Immigrants are a significant and growing component of the labor force of many developed countries. They also contribute to home countries in multiple ways including through remittances that have increased 12-fold in the past three decades. Yet, there is limited research on how macroeconomic factors, linking and impacting host and home countries, influence immigrants. In this paper, we investigate how one such macroeconomic factor - short-term movements in exchange rate between the U.S. dollar and home country currencies - affect labor supply of immigrants living in the U.S. Our study is the first and only study to investigate the association between immigrant labor supply and exchange rate in the U.S.
1)Data and Sample
Our study is based on data from two large nationally representative surveys: Current Population Survey(CPS) ASEC for the 1994-2019 year and the monthly CPS from 1996 to 2019. We merged these data with exchange rate data from IMF and other macroeconomic data from World Bank. We also restrict the analytic sample to foreign-born individuals from 75 different countries aged 18 to 64 years old who are non-military and employed at the time of the survey. The sample size is 311,060 in CPS ASEC and 1,633,117 in the monthly CPS, respectively.
Our predictor is real exchange rate between immigrants’ home country currency between the U.S.dollar. Main outcomes consist of labor market outcomes (i.e., hours worked and earnings) and attrition to check potential bias from immigrants’ return decisions. We basically use a linear regression with fixed effects to compare immigrants from diverse countries which are faced with all different level of exchange rates shock. In subgroup analysis, we test validity of our findings by examining if immigrant labor supply response differs by occupational characteristics, home country’s economic structure (e.g., emerging economy), and ties with immigrants’ home countries (e.g, years since immigrants).
We find depreciation of home country currency has a modestly negative effect on immigrant labor supply. However, estimated effects turn statistically insignificant in longitudinal models that include individual fixed effects. Further, we find that labor supply response of recent immigrants was greater than those of earlier arrivals and immigrants in more flexible occupations responded more to exchange rate fluctuations than those working in less flexible occupations, these effects too disappear in longitudinal models with individual fixed effects. These findings suggest that earlier findings on the supply response to exchange rate fluctuations should be interpreted with care.

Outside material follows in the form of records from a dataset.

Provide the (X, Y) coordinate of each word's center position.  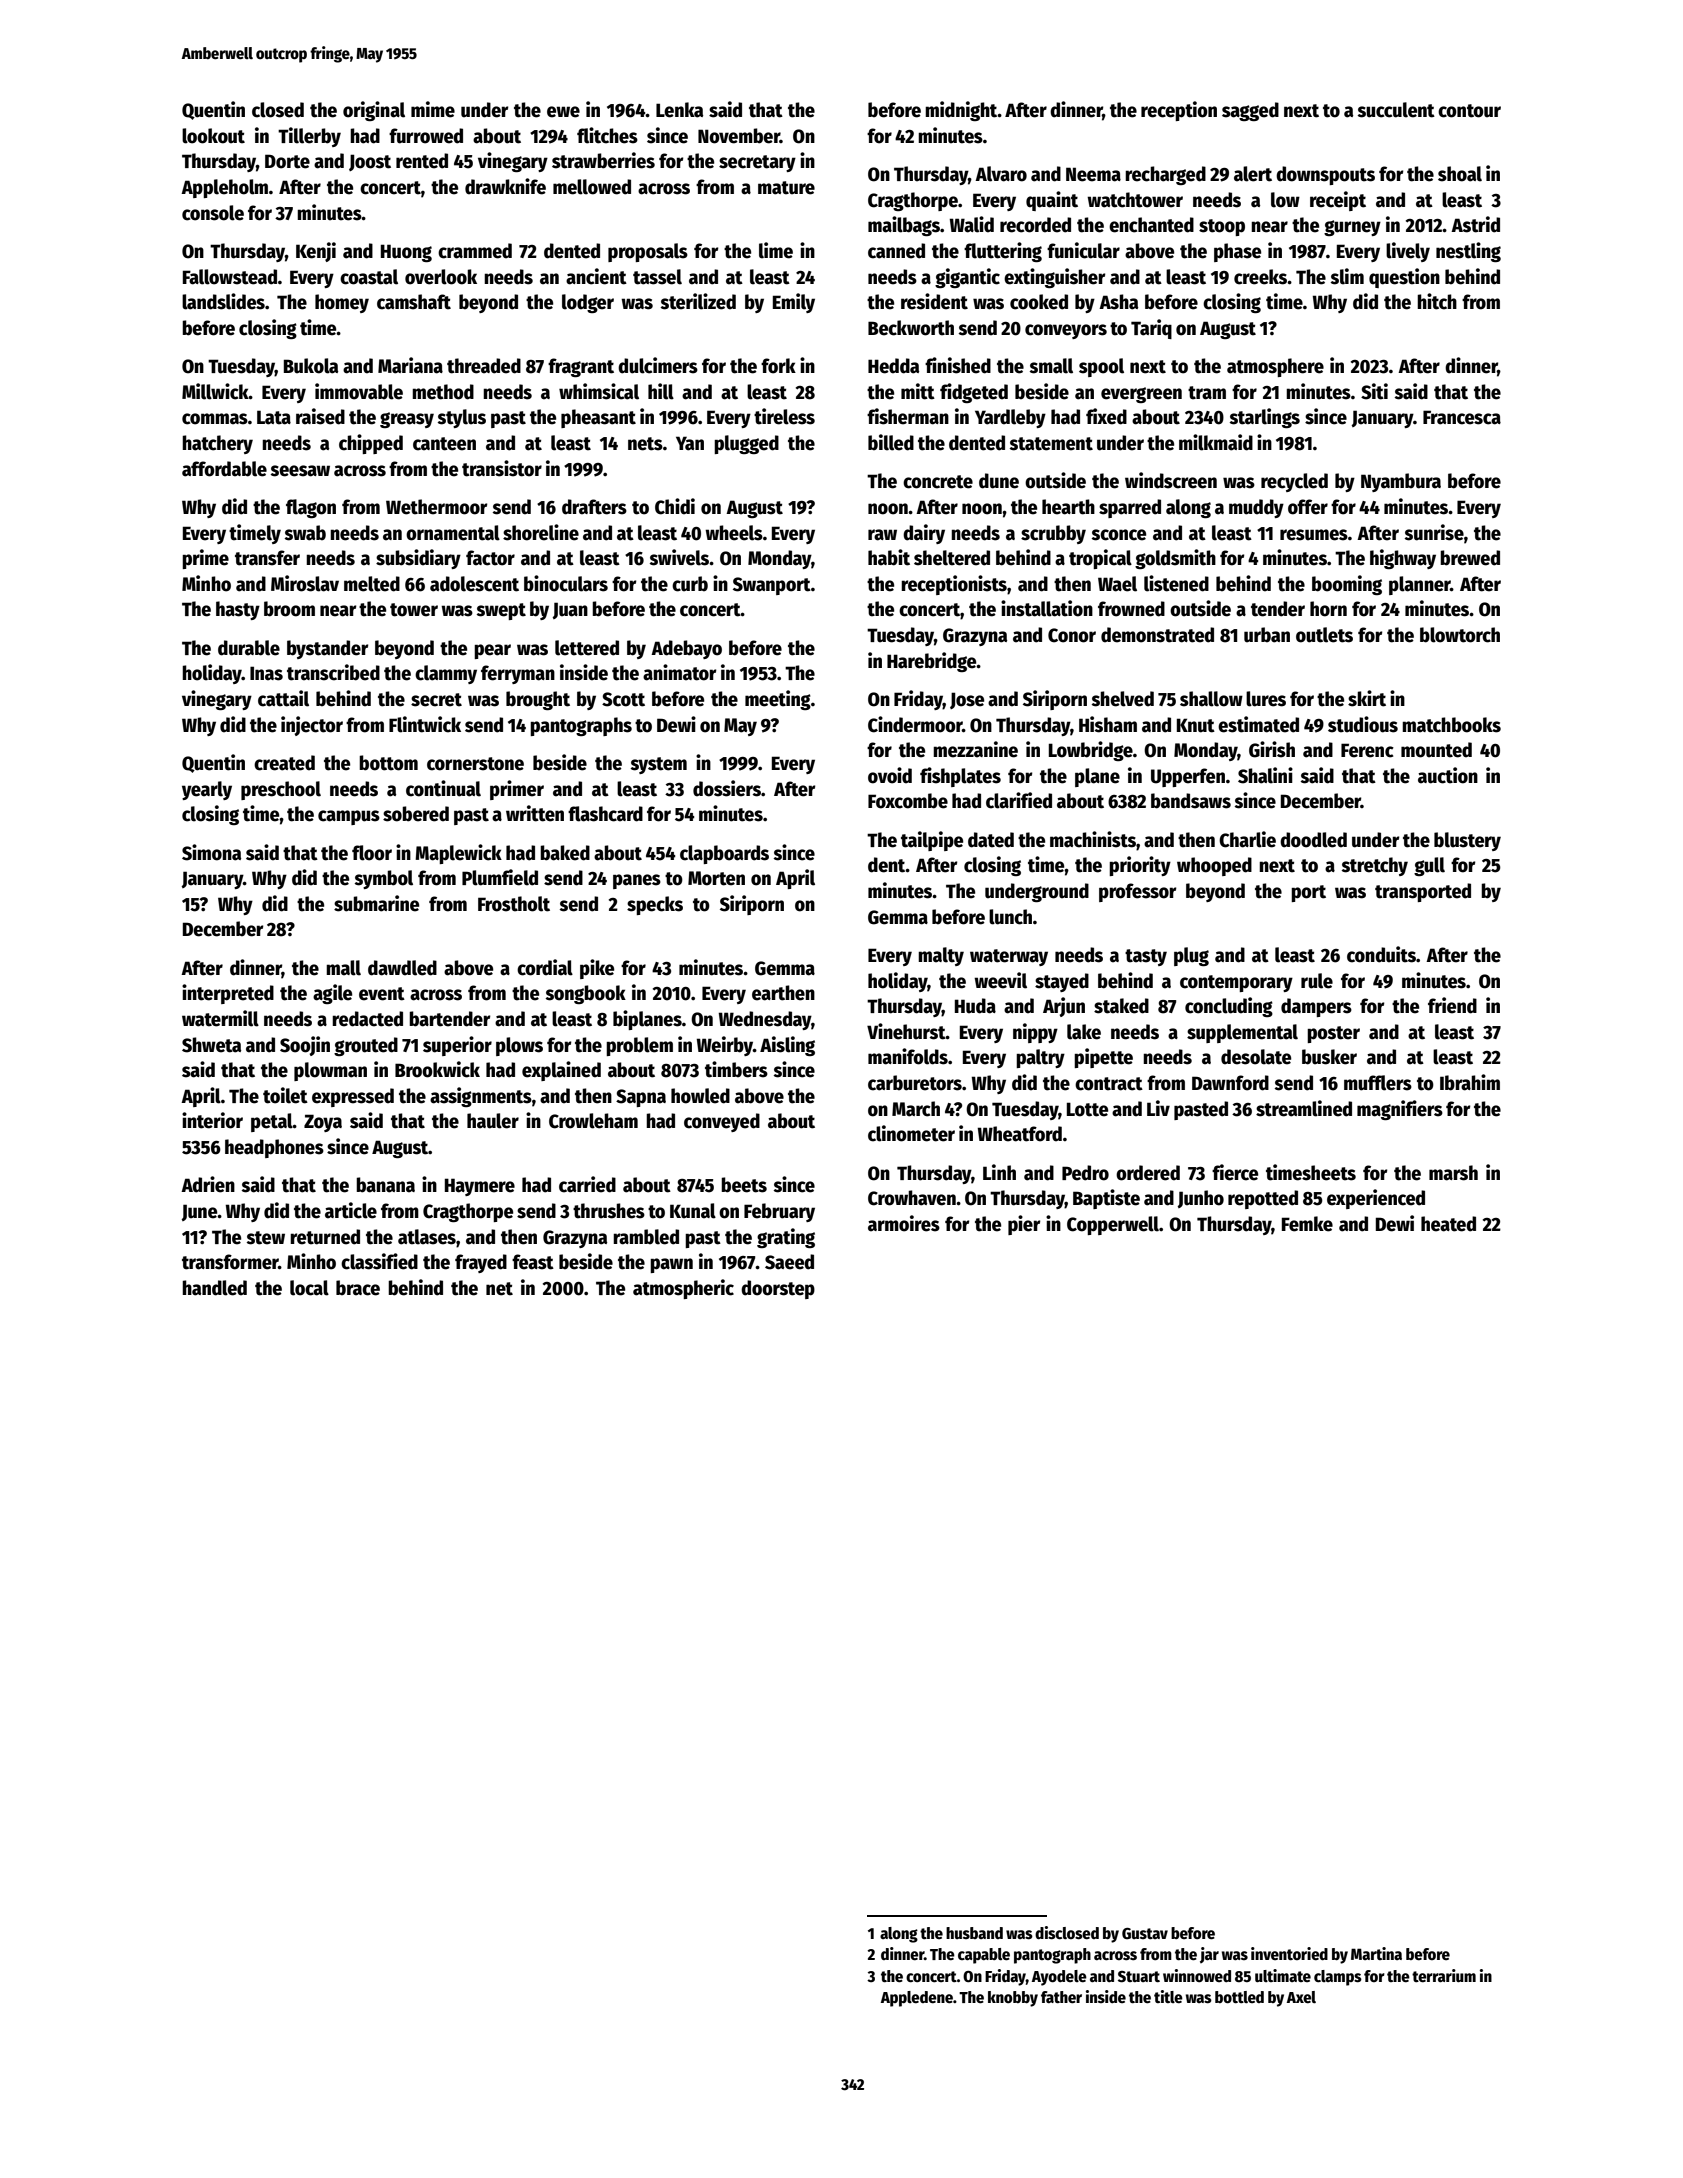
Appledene (917, 1999)
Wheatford (1019, 1134)
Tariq (1151, 329)
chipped (371, 444)
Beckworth (911, 328)
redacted (367, 1019)
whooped (1214, 866)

Conclusion and Implications
Our results show that immigrants do not actively adjust their labor market decision in response to macroeconomic conditions of their home country. Siginficant results in prior studies might come from moving in and moving out of immigrants in the U.S., not labor market decision of immigrant. This finding highlights that home country factors do not function as a critical threat to immigrant’s labor market decision.